Когда я вошёл во двор, он был пуст. Люди были на работе, или занимались дома по хозяйству. По вывешенным для сушки вещам под окнами трёхэтажки я понял, что в здании живут семьи. Несколько человек на мгновение выглянули в окно, рассматривая меня, стоящего по средине двора, рядом с тем же краном, только перенесенным ближе к воротам. В большинстве квартир сохранились старые двери и окна. А некоторые были заменены на современные, метало пластиковые. В нашей бывшей квартире, как мне показалось, двери были с довоенных времён, только сильно изношенные. Но зато окно сверкало новой белой рамой. Как мне до слёз хотелось зайти в дорогую для меня квартиру. Но она оказалась закрытой. И в последующие мои редкие посещения хозяев не оказывалось дома. Было досадно. Успокаивало, что было бы неудобно незнакомому человеку просить хозяев посмотреть их квартиру. Не хотелось бы получить отказ, да ещё в грубой форме, типа, «лазят тут всякие и требуют квартиру показать». В душе остаётся всё меньше надежды когда-нибудь ощутить себя в детстве, постояв возле стены, где стояла моя кроватка.
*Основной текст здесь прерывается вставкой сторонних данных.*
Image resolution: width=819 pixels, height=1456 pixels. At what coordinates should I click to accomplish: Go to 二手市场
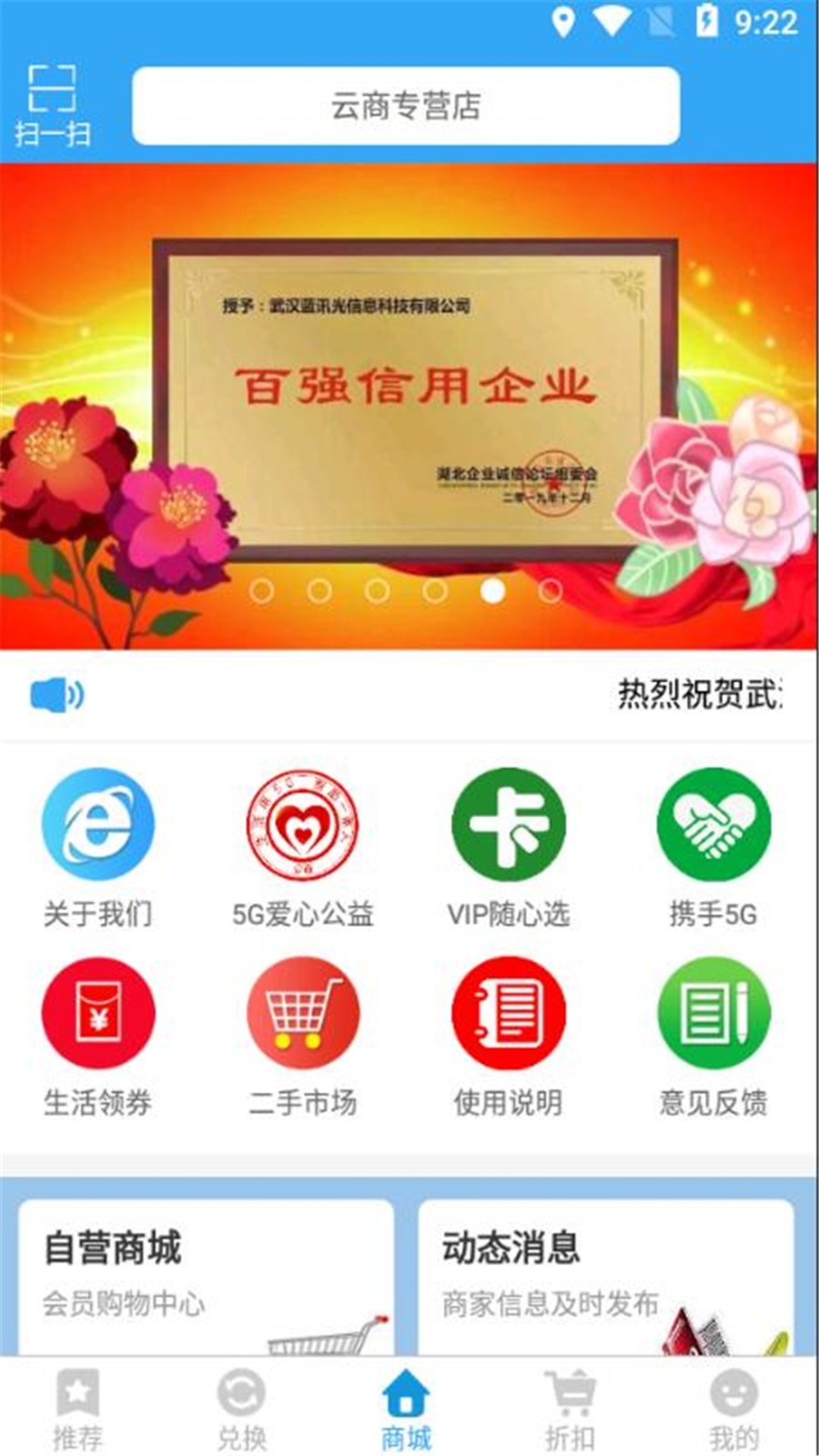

Рассматривая квартиры, я невольно вспоминал соседей, которые мне запомнились. Я прошёл в конец двора и глянул на крышу бывшего нашего сарая. Сразу вспомнил любимого кота Ваську, который по ней в сорок первом году спускался ко мне, вышедшему погулять во двор. Немец-солдат, дежуривший у дверей штаба, вскинул винтовку и выстрелил. Он был хорошим стрелком. Безобидному коту, пушистому моему другу, попал прямо в лоб. У меня о нём осталась память, фотография, на которой я сижу на стуле, не доставая пол ногами, и держу на руках громадного Ваську. Чтобы отвлечься от печальных воспоминаний, я подошёл к тому месту, где когда-то была металлическая крышка над люком, ведущая в небольшой подвал, в котором во время бомбёжки прятались все жители двора, не обращая внимание на спёртый воздух. В нём нас обнаружили вошедшие в город немцы, потребовавшие всем подняться наверх. Нас, видимо, спасло то, что прятавшаяся с нами в подвале учительница немецкого языка Нонна Никитовна, перепуганная, поднявшись по лесенке к захватчикам, объяснила, что в подвале старики и дети. Когда все вылезли на свет божий, немцы на всякий случай бросили в подвал гранату. В подвале, как и другие соседи, вместе со старым отцом от взрывов прятался взрослый парень Платон. Он был призывного возраста, но в Красную Армию его не призвали, так как он очень сильно хромал. Платон не хотел выходить, боясь, что немцы, приняв его за скрывающегося солдата Красной Армии, тут же расстреляют. Его всем двором уговорили подняться к немцам, так как те заявили, что если кто-то попытается от них спрятаться, то будут расстреляны все жители.